§ The problem:
Transfer the data from the line containing "The width and" up to and including the line containing "tap(25, 482)", reproducing each line in full and adding 62 to every coordinate in the answers. Leave the pictures out.

§ Input:
/---

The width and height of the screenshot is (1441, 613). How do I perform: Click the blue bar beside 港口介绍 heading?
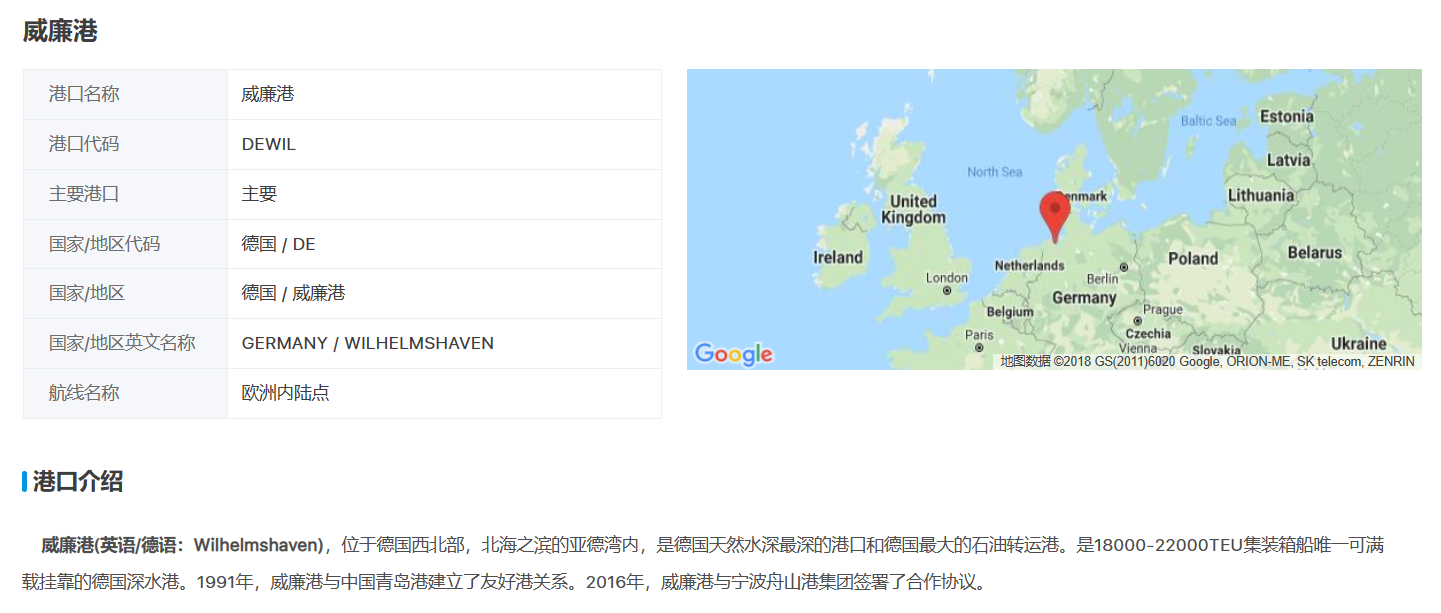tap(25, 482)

\---
/---

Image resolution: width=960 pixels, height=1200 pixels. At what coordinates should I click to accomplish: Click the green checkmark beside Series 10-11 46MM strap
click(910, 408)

\---
/---

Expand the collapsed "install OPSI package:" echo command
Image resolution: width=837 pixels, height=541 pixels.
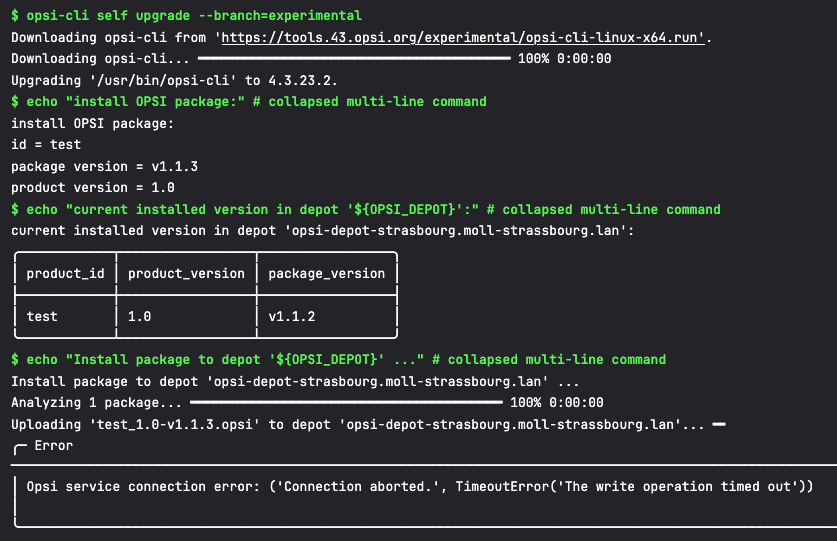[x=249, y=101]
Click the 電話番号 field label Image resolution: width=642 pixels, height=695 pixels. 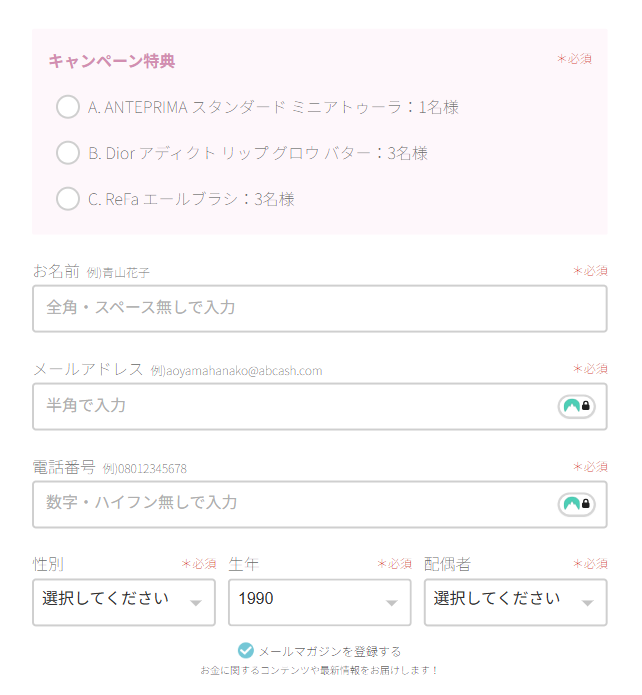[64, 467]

\---

§ Correct result:
The width and height of the screenshot is (1441, 613). How do I perform: Click the blue bar beside 港口介绍 heading?
tap(87, 544)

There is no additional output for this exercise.